Populational kinetics of helix H1 predicted with different Npmax values at various transcription rates with ΔT = 10−5 (A), 102 (B), 103 (C), 104 (D), 105 (E), 106 (F), 107 (G), and 1015 (H), respectively, during the transcription of the SRP RNA. The folding (at the transcription site a) and unfolding (at the transcription site b) of helix H1 are transcription rate-dependent, as indicated by the arrows.

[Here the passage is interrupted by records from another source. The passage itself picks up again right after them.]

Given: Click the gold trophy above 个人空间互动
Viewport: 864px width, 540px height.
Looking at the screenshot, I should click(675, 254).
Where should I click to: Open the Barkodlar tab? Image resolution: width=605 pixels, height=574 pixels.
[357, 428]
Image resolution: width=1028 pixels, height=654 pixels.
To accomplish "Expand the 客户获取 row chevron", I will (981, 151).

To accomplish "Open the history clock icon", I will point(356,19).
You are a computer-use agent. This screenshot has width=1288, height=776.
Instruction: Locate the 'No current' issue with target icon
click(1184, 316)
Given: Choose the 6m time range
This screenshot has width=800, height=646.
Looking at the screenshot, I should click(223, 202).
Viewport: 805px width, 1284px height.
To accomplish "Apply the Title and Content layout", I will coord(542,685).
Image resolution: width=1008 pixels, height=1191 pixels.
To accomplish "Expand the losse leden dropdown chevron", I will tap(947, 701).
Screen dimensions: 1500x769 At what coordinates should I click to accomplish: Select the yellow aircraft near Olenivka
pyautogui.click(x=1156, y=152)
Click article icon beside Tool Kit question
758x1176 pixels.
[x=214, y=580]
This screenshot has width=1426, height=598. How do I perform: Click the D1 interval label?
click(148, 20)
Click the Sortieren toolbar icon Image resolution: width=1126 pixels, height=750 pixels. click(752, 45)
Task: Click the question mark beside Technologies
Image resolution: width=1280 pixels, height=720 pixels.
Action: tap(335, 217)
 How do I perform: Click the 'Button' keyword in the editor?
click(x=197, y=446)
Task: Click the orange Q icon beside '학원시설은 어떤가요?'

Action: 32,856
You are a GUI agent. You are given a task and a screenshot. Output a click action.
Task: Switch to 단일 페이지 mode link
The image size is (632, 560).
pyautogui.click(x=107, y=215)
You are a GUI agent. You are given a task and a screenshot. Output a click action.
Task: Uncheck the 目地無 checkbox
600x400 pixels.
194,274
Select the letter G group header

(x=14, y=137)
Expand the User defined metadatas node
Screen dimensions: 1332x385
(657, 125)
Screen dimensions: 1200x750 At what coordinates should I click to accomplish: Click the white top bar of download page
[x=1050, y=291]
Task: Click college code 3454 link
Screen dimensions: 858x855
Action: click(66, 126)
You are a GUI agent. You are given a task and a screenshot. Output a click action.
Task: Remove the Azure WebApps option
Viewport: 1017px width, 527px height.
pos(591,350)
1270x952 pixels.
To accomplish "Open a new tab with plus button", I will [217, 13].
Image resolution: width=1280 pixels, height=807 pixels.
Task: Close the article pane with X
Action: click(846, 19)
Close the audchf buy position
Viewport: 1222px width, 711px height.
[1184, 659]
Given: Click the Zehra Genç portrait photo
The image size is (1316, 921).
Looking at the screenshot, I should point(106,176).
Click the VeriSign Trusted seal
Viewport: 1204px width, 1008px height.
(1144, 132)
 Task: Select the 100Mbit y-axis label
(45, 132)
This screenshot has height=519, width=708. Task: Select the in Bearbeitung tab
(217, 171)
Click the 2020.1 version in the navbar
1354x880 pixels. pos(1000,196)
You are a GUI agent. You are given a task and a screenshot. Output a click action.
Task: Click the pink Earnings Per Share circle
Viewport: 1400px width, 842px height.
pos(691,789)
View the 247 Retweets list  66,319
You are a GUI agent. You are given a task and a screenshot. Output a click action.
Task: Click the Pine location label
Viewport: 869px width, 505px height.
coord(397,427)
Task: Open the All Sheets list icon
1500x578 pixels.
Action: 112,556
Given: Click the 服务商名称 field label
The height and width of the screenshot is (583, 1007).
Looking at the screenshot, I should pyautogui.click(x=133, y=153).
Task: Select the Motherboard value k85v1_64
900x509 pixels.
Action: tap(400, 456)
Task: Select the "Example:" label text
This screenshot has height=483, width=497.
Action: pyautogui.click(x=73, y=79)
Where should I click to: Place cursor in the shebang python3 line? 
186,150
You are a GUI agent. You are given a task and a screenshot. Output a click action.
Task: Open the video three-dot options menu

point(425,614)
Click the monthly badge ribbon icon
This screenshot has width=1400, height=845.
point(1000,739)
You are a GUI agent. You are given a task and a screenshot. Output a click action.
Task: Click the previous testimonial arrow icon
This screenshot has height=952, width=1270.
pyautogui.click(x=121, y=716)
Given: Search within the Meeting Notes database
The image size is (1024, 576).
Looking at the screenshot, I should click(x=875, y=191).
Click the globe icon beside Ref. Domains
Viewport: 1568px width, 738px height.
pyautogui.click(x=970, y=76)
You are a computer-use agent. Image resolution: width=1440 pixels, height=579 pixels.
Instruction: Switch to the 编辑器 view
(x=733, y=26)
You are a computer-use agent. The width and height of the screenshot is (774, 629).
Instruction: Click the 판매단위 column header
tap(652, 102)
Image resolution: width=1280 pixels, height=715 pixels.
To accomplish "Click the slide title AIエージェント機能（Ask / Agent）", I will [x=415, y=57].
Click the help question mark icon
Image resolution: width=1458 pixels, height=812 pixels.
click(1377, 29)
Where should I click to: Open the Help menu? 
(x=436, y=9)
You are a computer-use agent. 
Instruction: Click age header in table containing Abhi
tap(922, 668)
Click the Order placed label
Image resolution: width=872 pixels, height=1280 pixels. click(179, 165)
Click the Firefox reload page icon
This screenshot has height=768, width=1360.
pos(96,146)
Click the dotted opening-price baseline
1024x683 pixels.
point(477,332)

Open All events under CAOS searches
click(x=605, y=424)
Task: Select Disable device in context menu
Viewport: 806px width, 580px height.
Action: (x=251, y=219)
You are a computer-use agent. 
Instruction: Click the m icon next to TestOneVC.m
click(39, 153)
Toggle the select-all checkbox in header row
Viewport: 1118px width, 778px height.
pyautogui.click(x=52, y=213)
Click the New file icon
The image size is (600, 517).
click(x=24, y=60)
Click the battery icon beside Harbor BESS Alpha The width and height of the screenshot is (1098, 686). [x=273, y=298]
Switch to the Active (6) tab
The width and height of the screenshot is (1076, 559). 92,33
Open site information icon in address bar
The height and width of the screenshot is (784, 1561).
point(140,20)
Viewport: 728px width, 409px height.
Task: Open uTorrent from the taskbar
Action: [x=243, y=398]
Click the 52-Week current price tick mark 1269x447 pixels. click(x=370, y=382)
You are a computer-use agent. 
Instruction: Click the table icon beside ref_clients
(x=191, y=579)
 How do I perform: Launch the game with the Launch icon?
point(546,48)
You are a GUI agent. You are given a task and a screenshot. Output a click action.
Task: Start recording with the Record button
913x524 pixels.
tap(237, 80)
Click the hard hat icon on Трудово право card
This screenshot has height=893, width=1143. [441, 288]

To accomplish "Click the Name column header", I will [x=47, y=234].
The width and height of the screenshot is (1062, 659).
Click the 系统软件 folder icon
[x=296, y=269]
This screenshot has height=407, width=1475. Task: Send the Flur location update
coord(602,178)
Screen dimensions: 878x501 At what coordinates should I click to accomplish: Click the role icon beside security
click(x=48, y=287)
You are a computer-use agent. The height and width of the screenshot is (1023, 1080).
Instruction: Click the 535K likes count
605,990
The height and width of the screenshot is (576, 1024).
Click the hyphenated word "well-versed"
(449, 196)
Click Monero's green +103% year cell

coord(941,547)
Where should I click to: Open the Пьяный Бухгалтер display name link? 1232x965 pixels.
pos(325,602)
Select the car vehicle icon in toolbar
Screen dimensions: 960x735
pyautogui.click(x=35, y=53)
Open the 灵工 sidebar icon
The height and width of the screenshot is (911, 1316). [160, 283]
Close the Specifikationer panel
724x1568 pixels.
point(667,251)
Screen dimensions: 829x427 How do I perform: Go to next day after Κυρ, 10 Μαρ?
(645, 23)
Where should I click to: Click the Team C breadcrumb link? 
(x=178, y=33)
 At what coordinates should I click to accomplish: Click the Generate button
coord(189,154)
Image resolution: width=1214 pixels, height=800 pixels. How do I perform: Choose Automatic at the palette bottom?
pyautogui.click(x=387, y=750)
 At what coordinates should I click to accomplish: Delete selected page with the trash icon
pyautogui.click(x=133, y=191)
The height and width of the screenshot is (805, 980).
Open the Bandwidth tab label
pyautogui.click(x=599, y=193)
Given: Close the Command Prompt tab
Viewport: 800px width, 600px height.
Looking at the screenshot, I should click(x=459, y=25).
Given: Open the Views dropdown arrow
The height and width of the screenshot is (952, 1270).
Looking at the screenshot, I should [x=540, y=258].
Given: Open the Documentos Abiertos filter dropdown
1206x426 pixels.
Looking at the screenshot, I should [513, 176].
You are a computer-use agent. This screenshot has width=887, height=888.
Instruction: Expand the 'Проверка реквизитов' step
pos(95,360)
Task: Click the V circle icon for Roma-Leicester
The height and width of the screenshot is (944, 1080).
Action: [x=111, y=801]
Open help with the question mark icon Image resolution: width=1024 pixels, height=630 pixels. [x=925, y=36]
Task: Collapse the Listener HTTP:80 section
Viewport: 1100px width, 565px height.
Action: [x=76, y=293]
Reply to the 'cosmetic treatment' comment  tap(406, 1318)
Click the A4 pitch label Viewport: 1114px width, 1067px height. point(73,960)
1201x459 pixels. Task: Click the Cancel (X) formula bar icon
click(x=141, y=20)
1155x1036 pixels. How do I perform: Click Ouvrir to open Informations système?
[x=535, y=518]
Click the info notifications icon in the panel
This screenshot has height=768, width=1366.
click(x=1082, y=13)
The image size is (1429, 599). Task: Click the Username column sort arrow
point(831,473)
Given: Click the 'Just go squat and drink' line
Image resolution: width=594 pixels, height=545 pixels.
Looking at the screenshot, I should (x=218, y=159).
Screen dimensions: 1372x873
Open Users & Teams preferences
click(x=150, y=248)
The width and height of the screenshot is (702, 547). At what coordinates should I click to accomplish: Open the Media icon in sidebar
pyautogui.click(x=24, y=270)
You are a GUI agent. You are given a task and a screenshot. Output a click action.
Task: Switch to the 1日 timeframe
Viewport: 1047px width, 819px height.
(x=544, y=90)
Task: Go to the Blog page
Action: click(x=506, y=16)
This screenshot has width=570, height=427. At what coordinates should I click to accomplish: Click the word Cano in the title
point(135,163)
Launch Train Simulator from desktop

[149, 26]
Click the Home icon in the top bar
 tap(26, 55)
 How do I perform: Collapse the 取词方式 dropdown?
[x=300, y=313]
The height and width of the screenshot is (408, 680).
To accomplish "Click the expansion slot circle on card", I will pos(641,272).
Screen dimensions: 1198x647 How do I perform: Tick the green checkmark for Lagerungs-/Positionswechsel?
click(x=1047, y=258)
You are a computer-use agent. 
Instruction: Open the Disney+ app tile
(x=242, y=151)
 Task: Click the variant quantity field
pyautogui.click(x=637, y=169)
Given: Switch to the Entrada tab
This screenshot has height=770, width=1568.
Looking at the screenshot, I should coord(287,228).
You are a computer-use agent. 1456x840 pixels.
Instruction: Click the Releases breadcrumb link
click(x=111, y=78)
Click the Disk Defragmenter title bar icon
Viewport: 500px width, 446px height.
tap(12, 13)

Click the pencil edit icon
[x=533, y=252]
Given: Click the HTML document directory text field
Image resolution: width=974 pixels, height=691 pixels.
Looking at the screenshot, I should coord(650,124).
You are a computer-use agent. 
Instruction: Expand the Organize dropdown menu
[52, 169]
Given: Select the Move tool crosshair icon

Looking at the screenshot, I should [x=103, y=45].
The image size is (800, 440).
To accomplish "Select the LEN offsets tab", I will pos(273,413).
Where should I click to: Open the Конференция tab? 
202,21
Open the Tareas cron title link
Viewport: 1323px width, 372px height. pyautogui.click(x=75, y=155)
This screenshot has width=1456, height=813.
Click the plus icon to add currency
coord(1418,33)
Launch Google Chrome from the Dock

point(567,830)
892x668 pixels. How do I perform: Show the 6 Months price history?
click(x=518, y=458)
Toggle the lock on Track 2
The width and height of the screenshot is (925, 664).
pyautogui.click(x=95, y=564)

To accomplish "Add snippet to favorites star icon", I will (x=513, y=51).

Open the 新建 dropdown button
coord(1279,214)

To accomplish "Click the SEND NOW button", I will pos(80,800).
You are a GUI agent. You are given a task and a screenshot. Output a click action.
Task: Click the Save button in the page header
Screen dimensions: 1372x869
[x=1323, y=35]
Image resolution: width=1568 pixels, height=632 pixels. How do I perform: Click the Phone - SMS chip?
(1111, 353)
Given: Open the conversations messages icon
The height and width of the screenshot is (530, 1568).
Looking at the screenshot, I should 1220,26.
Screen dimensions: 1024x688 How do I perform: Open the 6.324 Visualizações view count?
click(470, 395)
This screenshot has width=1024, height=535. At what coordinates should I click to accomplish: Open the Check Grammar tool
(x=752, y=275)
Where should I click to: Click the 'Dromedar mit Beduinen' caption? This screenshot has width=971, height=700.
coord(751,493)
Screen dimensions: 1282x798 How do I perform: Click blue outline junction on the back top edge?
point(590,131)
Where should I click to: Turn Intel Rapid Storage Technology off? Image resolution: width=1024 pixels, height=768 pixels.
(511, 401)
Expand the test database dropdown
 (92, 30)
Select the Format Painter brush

Furthermore, the detailed folding kinetics, such as the time scale, depends on the transcription rates. For the fast transcriptions with ΔT = 102 in Fig. 4(B) and 103 in Fig. 4(C), the population of H1 gradually increases, except for Npmax=10 (the brown lines). As indicated by the arrows in Fig. 4(D, E, and F) for the medium transcription rates of ΔT = 104, 105, and 106, respectively, the predicted population of H1 reaches a steady value (≈ 1.0) before the ending of transcription. As shown in Fig. 4(G and H) for ΔT = 107 and 1015, respectively, the consistent population-jump for H1 during the time window of (20, 25)-nt suggests that the nascent RNA chains may reach local equilibrium during the early transcription. We note that as indicated by the arrows in Fig. 4(G and H), the H3-induced unfolding of H1 during the late transcription requires a much longer folding time than the folding of H1.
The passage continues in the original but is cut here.